● **EXERCISE AIM**: Once the line containing "Click the Database column header" is located, output it and every line after it through the end of the records, exactly as written and nothing else.

● **SUPPLIED ENTRIES**:
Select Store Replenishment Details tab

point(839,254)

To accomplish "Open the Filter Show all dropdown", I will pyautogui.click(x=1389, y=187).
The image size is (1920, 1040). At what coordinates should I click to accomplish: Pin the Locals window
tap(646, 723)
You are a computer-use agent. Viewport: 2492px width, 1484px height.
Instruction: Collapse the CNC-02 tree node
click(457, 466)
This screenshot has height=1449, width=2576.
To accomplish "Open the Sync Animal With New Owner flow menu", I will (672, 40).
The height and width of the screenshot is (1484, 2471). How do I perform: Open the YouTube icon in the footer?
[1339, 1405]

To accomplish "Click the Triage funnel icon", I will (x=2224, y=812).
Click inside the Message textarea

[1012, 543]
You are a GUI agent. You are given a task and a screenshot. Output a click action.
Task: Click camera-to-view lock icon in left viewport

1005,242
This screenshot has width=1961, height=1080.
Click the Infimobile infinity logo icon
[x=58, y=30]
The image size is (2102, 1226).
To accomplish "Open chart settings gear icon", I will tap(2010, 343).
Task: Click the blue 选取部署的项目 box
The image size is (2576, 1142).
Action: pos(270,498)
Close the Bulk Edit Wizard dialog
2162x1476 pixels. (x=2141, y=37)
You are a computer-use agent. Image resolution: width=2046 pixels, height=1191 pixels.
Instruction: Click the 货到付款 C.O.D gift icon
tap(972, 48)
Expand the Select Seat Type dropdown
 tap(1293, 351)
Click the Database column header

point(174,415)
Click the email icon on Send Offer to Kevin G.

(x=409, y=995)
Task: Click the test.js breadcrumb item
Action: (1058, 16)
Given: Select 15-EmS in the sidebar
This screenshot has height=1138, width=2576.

● **YOUR SOLUTION**:
Click the Database column header

point(174,415)
Click the email icon on Send Offer to Kevin G.

(x=409, y=995)
Task: Click the test.js breadcrumb item
Action: (1058, 16)
Given: Select 15-EmS in the sidebar
This screenshot has height=1138, width=2576.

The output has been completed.